- OCI Solar
- The 40 MW Alamo is one of several solar farms in the San Antonio area.
Worthy of note, cities with municipally owned utilities — such as San Antonio's CPS Energy — tended to outshine those served by investor-owned utilities, said Luke Metzger, Environment Texas' executive director. His group's report compares solar stats for 70 of the nation's biggest urban areas.
While the Alamo City boasted 161 megawatts (MW) of solar capacity in 2017, for example, Dallas and Houston had just 16.4 MW and 9.5 MW respectively. The latter two cities are served by investor-owned power companies — which, as a group, tended to put short-term profits ahead of long-term commitments to clean energy.
"The key difference is that (CPS Energy) is municipally owned and sees the long-term value of solar to the community," Metzger said.

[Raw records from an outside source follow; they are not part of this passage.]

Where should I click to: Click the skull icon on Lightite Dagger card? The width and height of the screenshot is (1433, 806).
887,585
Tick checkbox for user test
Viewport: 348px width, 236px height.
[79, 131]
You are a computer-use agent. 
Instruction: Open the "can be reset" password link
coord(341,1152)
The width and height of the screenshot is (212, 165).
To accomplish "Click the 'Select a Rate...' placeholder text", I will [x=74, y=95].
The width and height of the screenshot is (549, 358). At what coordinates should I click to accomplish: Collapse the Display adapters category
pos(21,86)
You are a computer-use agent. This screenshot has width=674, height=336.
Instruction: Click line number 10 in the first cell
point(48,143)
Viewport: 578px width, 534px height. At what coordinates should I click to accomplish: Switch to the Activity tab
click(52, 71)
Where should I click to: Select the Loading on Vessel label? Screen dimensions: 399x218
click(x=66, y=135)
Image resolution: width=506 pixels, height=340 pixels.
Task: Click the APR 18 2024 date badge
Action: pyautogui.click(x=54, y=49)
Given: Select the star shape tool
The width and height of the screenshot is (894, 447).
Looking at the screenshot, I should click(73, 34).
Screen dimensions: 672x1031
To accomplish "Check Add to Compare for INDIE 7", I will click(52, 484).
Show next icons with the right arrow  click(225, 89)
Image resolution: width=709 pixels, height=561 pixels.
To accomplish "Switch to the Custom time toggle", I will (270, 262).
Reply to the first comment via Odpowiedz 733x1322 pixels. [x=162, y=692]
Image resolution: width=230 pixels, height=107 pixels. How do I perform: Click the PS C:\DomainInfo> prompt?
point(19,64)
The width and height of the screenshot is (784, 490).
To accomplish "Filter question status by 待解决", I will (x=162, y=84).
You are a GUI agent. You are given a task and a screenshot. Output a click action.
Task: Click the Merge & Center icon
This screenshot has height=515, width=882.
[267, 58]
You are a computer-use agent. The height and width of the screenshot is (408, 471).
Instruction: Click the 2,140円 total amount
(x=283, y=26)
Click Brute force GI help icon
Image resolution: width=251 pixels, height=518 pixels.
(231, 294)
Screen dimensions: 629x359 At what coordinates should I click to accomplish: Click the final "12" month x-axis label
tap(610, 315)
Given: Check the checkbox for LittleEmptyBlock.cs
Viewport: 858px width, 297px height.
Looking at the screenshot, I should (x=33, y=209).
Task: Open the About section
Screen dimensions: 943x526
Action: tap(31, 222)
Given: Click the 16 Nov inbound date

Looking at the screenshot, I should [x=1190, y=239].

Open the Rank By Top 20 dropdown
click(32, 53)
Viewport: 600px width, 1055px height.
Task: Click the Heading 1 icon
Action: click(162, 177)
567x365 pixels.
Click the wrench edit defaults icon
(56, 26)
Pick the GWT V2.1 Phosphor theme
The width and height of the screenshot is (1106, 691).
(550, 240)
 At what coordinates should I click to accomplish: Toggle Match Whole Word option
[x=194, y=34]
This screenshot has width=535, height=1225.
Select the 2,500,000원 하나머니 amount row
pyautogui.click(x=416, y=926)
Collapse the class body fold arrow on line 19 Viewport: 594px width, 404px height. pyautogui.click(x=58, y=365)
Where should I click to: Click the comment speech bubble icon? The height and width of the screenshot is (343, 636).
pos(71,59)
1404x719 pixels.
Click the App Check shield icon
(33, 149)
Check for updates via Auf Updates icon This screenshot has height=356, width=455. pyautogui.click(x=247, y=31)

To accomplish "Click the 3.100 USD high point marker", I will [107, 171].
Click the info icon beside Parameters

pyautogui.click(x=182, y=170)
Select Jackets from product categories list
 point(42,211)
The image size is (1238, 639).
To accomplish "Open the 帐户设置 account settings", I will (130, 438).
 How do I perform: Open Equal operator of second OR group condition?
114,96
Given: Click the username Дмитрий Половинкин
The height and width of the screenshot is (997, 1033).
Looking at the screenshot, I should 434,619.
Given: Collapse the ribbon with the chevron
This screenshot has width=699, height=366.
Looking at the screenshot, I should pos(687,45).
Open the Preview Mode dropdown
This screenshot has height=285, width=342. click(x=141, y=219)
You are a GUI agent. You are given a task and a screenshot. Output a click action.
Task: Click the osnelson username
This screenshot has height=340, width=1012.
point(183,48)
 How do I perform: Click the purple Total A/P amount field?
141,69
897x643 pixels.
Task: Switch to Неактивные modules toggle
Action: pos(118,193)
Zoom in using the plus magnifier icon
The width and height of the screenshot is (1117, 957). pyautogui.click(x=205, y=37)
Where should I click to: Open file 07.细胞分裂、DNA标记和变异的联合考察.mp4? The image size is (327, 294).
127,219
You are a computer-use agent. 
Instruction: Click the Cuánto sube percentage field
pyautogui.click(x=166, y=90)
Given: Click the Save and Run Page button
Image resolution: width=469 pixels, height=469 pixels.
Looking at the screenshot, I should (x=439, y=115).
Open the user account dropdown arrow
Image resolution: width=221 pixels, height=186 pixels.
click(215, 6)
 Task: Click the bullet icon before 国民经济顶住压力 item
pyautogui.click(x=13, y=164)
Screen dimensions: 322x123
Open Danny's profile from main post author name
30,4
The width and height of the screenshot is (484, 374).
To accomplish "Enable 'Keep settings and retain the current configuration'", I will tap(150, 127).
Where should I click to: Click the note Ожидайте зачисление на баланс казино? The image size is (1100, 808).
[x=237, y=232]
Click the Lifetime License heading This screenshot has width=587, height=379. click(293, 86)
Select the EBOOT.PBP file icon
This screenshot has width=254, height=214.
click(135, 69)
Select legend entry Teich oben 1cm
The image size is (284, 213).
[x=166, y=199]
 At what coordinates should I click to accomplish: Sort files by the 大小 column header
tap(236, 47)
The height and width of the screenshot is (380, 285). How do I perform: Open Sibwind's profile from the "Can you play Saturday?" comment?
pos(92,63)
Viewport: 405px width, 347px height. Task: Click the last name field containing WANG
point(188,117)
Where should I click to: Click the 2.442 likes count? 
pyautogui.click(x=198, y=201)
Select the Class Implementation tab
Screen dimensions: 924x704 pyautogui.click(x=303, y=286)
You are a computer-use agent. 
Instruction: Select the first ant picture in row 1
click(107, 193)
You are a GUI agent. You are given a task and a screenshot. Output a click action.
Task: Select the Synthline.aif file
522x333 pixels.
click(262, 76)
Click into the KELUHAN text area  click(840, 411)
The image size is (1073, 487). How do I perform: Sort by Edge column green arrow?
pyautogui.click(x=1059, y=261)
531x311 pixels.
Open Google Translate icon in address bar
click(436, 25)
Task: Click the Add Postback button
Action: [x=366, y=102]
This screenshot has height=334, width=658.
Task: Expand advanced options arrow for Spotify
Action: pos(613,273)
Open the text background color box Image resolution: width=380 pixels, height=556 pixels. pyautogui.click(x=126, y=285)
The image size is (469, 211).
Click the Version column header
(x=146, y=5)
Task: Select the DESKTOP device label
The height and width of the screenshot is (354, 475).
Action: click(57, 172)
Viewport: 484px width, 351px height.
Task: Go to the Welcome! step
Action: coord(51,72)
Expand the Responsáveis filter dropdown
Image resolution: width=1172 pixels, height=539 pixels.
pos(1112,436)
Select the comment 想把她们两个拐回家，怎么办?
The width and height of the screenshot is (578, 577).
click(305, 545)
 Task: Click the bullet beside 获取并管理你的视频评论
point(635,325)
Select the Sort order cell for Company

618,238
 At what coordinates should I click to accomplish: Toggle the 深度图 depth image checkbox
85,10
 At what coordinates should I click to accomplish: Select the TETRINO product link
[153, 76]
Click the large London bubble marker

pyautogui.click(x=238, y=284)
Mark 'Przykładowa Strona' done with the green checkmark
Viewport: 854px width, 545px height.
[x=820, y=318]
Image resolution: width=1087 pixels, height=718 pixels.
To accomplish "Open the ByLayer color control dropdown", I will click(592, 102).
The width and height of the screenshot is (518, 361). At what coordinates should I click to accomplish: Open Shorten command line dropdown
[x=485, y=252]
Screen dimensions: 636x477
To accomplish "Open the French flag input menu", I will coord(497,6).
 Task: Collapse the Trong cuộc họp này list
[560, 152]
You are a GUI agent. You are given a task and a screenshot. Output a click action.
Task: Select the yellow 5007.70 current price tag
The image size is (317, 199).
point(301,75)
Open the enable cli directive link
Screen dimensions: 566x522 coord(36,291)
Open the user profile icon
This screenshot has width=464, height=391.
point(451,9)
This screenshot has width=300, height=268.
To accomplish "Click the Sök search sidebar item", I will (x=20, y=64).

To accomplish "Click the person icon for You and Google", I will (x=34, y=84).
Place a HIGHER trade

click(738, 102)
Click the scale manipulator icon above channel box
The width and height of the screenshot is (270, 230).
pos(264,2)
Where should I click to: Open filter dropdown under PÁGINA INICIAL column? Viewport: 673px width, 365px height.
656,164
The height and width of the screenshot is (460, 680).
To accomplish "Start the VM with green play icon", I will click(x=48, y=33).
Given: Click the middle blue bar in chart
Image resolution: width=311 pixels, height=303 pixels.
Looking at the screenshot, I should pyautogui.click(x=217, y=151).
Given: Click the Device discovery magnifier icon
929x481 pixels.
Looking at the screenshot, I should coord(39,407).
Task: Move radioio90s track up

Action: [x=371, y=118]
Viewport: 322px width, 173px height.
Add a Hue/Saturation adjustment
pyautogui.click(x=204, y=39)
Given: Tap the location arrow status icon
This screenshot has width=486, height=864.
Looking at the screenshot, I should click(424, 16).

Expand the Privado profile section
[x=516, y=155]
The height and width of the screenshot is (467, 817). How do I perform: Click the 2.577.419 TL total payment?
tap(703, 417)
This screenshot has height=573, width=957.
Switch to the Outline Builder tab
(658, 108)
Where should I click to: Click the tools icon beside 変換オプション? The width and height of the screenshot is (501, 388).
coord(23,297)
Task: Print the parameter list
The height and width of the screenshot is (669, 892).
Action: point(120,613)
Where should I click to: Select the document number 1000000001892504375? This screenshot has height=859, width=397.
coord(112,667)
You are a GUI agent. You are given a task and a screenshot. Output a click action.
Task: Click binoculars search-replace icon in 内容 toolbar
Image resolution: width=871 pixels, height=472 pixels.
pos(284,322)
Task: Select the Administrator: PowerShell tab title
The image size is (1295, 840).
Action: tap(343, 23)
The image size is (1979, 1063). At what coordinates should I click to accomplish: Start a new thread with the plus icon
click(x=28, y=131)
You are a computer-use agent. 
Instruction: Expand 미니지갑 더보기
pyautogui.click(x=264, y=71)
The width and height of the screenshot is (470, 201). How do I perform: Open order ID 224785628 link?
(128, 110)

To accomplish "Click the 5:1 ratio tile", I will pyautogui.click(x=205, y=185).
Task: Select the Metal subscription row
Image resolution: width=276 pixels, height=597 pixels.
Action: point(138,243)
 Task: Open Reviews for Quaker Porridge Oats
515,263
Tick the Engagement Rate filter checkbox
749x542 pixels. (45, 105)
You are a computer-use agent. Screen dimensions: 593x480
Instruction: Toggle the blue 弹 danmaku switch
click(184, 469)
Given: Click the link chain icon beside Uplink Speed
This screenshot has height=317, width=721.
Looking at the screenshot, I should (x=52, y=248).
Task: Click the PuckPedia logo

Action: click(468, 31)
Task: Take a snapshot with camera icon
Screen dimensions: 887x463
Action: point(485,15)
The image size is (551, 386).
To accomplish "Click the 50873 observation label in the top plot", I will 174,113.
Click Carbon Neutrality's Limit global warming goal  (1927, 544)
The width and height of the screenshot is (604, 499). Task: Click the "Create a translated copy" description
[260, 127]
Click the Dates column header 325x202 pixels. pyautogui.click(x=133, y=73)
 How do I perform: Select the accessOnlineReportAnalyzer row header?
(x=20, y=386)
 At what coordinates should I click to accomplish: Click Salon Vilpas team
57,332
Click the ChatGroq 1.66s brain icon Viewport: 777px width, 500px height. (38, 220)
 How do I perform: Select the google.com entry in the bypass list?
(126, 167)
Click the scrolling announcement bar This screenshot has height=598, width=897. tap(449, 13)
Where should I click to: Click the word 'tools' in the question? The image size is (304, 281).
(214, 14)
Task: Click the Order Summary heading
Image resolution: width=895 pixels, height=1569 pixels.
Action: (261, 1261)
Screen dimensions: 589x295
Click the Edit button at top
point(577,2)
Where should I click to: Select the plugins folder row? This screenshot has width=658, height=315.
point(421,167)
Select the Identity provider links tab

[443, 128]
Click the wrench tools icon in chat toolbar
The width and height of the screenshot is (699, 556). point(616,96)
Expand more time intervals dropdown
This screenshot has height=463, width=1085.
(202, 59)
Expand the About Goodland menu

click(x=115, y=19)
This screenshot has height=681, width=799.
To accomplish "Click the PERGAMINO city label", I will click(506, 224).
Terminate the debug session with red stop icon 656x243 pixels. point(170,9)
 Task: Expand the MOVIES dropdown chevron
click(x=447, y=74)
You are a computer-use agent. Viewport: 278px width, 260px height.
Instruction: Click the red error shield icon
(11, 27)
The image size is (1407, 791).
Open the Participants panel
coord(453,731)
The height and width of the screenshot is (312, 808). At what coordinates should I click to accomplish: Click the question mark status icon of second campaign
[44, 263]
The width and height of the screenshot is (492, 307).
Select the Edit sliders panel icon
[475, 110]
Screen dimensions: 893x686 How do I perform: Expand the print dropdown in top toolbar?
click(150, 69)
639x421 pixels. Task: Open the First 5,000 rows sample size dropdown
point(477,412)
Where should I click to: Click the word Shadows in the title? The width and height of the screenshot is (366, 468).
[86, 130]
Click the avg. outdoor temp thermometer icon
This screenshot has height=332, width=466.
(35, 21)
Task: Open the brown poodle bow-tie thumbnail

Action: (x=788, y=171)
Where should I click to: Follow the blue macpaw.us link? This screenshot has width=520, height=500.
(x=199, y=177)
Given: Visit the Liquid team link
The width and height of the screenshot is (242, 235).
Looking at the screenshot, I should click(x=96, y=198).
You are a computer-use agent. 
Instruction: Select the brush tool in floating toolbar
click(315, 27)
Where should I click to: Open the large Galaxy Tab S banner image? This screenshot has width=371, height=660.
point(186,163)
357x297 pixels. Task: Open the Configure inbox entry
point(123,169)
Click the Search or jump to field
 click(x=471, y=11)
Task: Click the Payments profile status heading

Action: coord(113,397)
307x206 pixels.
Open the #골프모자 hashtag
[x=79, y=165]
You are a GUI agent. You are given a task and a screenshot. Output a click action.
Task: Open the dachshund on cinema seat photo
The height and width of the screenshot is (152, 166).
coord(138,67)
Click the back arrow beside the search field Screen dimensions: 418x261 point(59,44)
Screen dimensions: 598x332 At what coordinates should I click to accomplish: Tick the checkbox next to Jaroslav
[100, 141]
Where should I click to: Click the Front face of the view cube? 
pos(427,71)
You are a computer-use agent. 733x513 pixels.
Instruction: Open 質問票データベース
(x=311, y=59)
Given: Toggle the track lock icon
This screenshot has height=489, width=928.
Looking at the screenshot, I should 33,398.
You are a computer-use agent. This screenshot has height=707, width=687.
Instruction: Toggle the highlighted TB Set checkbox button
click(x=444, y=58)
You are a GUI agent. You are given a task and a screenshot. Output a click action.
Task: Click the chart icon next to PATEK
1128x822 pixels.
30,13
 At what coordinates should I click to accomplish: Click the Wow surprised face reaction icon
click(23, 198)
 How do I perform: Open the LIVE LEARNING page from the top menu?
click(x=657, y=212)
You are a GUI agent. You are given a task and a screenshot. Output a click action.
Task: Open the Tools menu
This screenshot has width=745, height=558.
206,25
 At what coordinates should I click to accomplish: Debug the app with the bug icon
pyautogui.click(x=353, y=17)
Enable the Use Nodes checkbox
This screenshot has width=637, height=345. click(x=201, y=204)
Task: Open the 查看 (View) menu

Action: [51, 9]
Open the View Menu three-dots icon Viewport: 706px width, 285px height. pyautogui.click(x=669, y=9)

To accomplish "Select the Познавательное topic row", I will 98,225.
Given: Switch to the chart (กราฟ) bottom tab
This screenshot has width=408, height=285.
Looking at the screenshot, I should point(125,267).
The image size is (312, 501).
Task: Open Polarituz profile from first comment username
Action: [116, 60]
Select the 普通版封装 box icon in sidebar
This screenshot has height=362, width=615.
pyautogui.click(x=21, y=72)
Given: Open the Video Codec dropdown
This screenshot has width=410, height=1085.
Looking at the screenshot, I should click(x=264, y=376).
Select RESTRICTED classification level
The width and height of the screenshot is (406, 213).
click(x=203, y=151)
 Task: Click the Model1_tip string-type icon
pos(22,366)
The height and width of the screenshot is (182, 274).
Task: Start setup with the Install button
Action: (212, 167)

San Antonio has about 1,400 solar installations, including rooftop panels, community solar projects and utility-scale solar farms. With 107 watts per person, the city also received a “Solar Star” designation in the report for being one of just 18 cities with more than 50 watts per resident.
Metzger points to the San Antonio's development of its first Climate Action and Adaption Plan and CPS's ongoing use of solar incentives as positive commitments to clean energy.
Cris Eugster, CPS's chief operating officer, said the utility also is pursuing more opportunities to develop solar capacity in the city itself rather than at off-site solar farms. That helps generating local economic benefit and allows it to better adapt to demand.
"We want to see more and more of our investment in renewables done here in San Antonio," Eugster said.
But the city still has room to grow, Metzger said. Solar is currently deployed on just 1.4 percent of rooftops in San Antonio, and more than 3,700 MW of solar could be installed on small buildings here, according to U.S. Department of Energy stats.
Metzger also urged CPS to establish new and aggressive long-term goals for solar expansion, such as those in its Vision 2020 plan, which aimed for 20 percent of its overall capacity to come from renewable sources. The utility hit that goal in 2016.